On 29 Nov 2012, at 18:51, SM <sm(_at_)resistor(_dot_)net> wrote:
Hi Ed,
At 06:54 29-11-2012, Edward Lewis wrote:
Earlier in the thread I saw that someone expressed dismay that BOFs seem to
be WG's that have already been meeting in secret. I agree with that. At
the last meeting in Atlanta, I filled in sessions with BOFs and found that
the ones I chose seemed as if they were already on the way to a
predetermined solution. Only one had a presentation trying to set up the
problem to be solved, others just had detailed talks on draft solutions.

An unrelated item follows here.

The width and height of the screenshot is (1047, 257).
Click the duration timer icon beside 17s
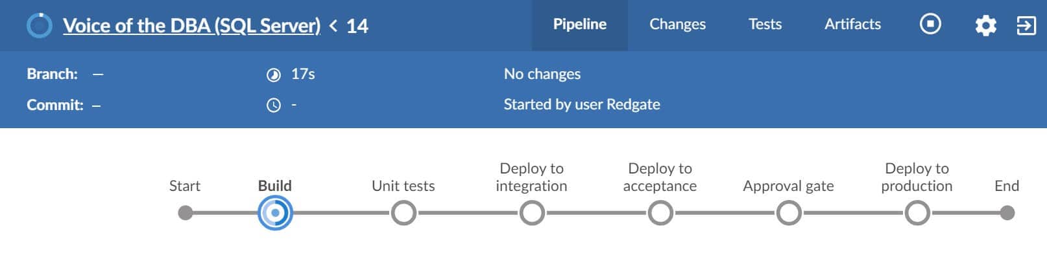coord(274,75)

In
one there was a complaint that the mail list wasn't very active - not a WG,
a BOF! Not very engaging.
The complaint about a quiet mail list may have been a comment I made at the
mdnsext BoF. The reason for that is that the guidance we have for holding a
BoF (RFC 5434) recommends forming a public mail list a couple of months before
the IETF meeting where the BoF is planned and to have substantive list
discussion in advance of the BoF, which should help form a solid problem
statement and draft charter.
Extensions of the Bonjour Protocol Suite (mdnsext) BoF
The agenda [5] mentions "Goals of the BoF" with a link. I don't recall
whether any proposed solution was discussed.
Some views on potential solutions were made at the mic in the BoF. But the
draft that was presented was a requirements draft, not a solutions one. I'll
speak to Ralph soon about moving this forward.

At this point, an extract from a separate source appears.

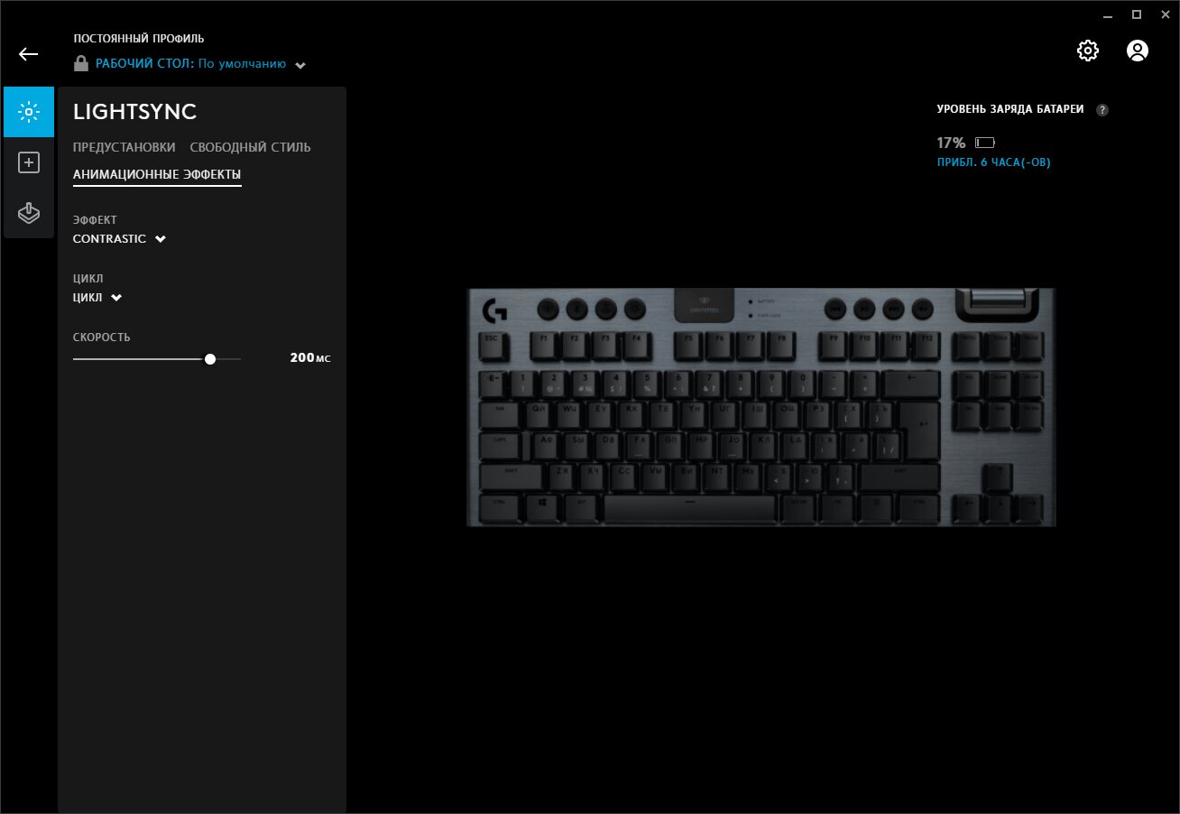Image resolution: width=1180 pixels, height=814 pixels.
Task: Expand the РАБОЧИЙ СТОЛ profile dropdown
Action: (x=300, y=65)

Bringing in baked work because there are multiple independent and
non-interoperable solutions is what the IETF is all about. Bringing in a
baked specification just to get a stamp on it is not.

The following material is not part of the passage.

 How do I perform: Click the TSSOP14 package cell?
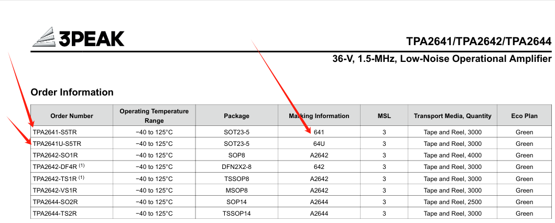[236, 214]
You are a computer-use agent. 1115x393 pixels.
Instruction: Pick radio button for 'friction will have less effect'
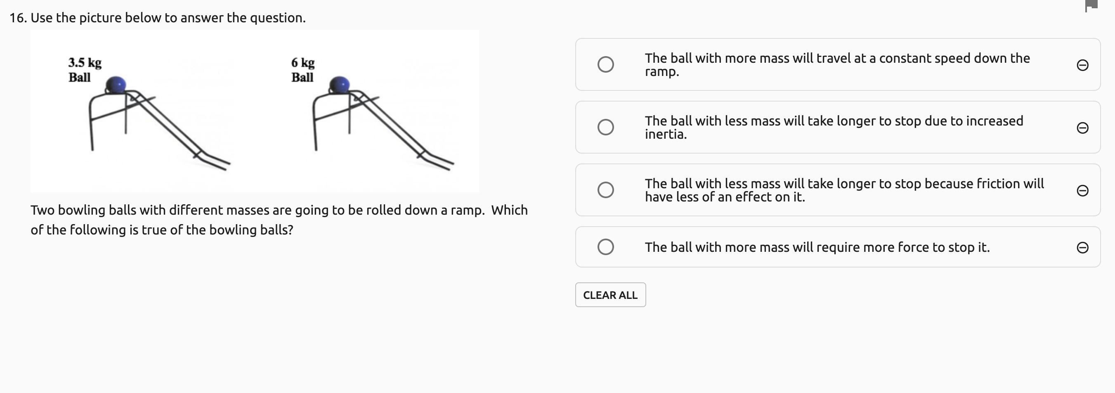click(x=605, y=190)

The former is a driver for mdnsext, i.e. a number of vendors producing
potentially non-interoperable mDNS proxying solutions. I don't see a problem
with the latter, especially if it documents something useful that is otherwise
opaque.
Certainly some WG lists have a lot of traffic, and on lists it's easy for a
small number of vocal people to dominate the discussion, which is less likely
to happen face to face (where people have to queue and take turns).